Ma cosa significa nella pratica un razionamento? In termini semplici, e rimanendo sul terreno dell'energia, è l'interruzione del servizio di luce e gas, di tempo e quantità indefiniti. Si può trattare di alcune ore al giorno di stop totale all'erogazione, oppure di un limite fissato all'utilizzo dei combustibili. Obbligando per esempio a mantenere la temperatura in casa non oltre dei livelli stabiliti, come del resto già deciso dal governo per quanto riguarda gli uffici della Pubblica Amministrazione.

Cause e conseguenze

Un simile provvedimento può essere preso per diverse ragioni. Una crescita troppo alta del prezzo del gas, dovuta alle tensioni internazionali, potrebbe ‘obbligare' a tagliare gli acquisti, e quindi ad avere meno gas a disposizione. Stesso effetto  – rimanendo alla stretta attualità – potrebbe avere una decisione unilaterale di Vladimir Putin di smettere di esportare gas e petrolio ai Paesi schierati in favore dell'Ucraina, come successo con Polonia e Bulgaria. Oppure, viceversa, l'embargo totale europeo agli acquisti dalla Russia.

Ovviamente, è più probabile e più sostenibile un razionamento del gas (alla fine di raffreddamento e riscaldamento si può riuscire a fare a meno in qualche modo) che dell'elettricità (pensiamo solo ai problemi dell'interruzione di corrente per frigoriferi e freezer, o in generale all'ipotesi di rimanere al buio in casa). Ma senza dubbio le conseguenze di un razionamento sono particolarmente sgradevoli per l'impatto che hanno sulla normalità delle nostre vite.

Senza pensare all'effetto sull'economia: un aumento dei prezzi o uno stop alle forniture potrebbe portare a rallentamenti nella produzione, all'aumento dei prezzi dei beni prodotti, così come alla chiusura temporanea degli impianti o al taglio del personale.

Nessun allarmismo

Ovviamente, l'importante è sgombrare il campo dagli allarmismi. Al razionamento, devi sapere, non si arriverà –  se mai ci arriveremo – di colpo. Esiste infatti l'obbligo da parte delle autorità del nostro Paese di emettere una serie di allarmi preventivi che segnalino l'emergenza in corso, come previsto dal Piano di emergenza del sistema italiano del gas naturale.
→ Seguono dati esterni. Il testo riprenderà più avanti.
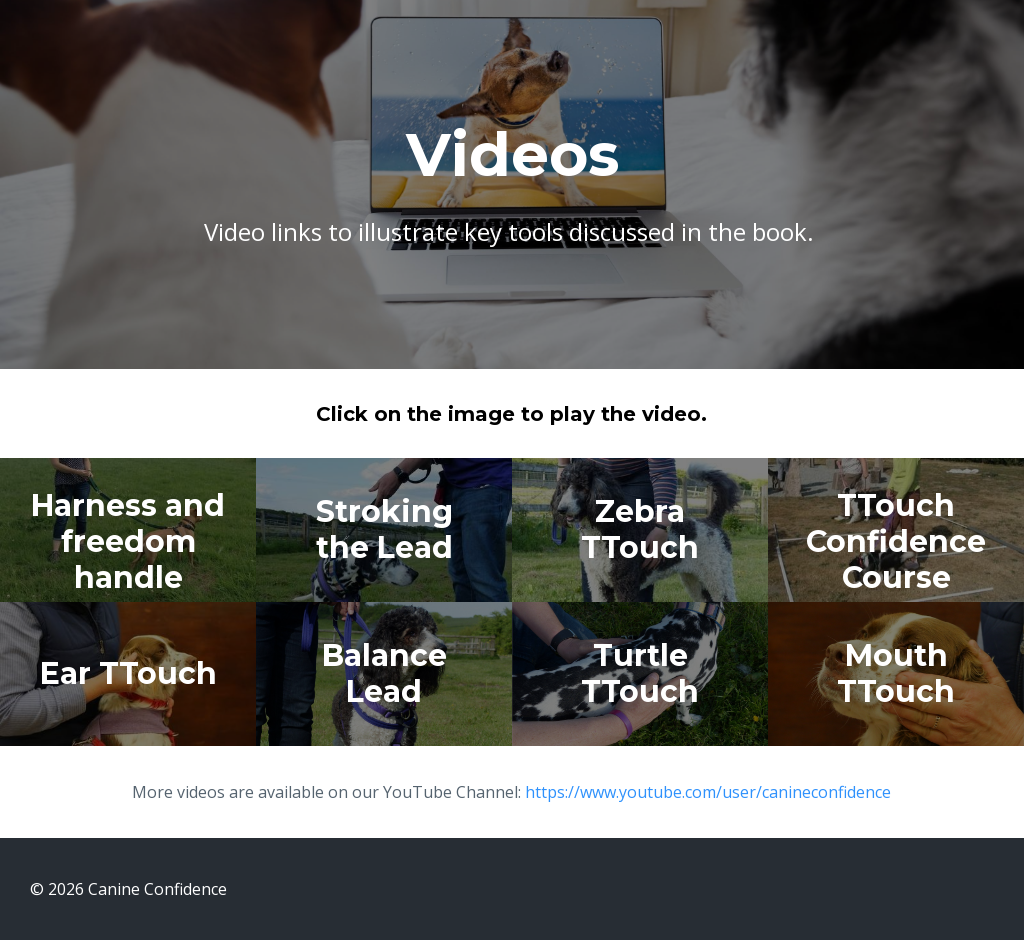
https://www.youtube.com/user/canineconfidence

Il primo livello, noto come "early warning", è già stato dichiarato dal nostro Paese dopo lo scoppio della guerra in Ucraina. Dopo di questo, esistono il livello "alert" e quello "emergency". Solo quest'ultimo porterebbe ad azioni rilevanti come utilizzare le scorte di energia che abbiamo a disposizione nei centri di stoccaggio, "prendendo tempo" per ricorrere a fonti alternative. Il razionamento è l'ultimissima arma in mano dei governi, e molto difficilmente verrà usata.

Un solo precedente

Anche perché altre misure potrebbero essere prese per ridurre i consumi. Ad esempio, un ritorno allo smart working di massa, già sperimentato ai tempi del Covid, potrebbe permettere agli uffici pubblici e ai luoghi di lavoro di risparmiare molta energia. Altri tagli potrebbero riguardare l'illuminazione pubblica delle strade, dei monumenti e degli edifici. Insomma, prima di arrivare al razionamento nelle case ci sono moltissimi passi intermedi che si possono fare.

Storicamente, limitandoci al secondo dopoguerra, l'Italia ha un solo precedente di questo tipo. Avvenne ai tempi dello shock petrolifero del 1973, quando il governo varò la misura per fare fronte agli effetti del rincaro dei prezzi del petrolio deciso dall'Opec, l'associazione internazionale che riunisce i principali Paesi produttori di greggio. Ai tempi il razionamento fu dovuto al taglio dell'export di petrolio da parte dei Paesi arabi, in protesta contro le nazioni maggiormente legate a Israele nell'ambito della guerra del Kippur. Ora 50 anni dopo, la parolina che pochi vorrebbero sentire è tornata. Speriamo di ascoltarla il meno possibile.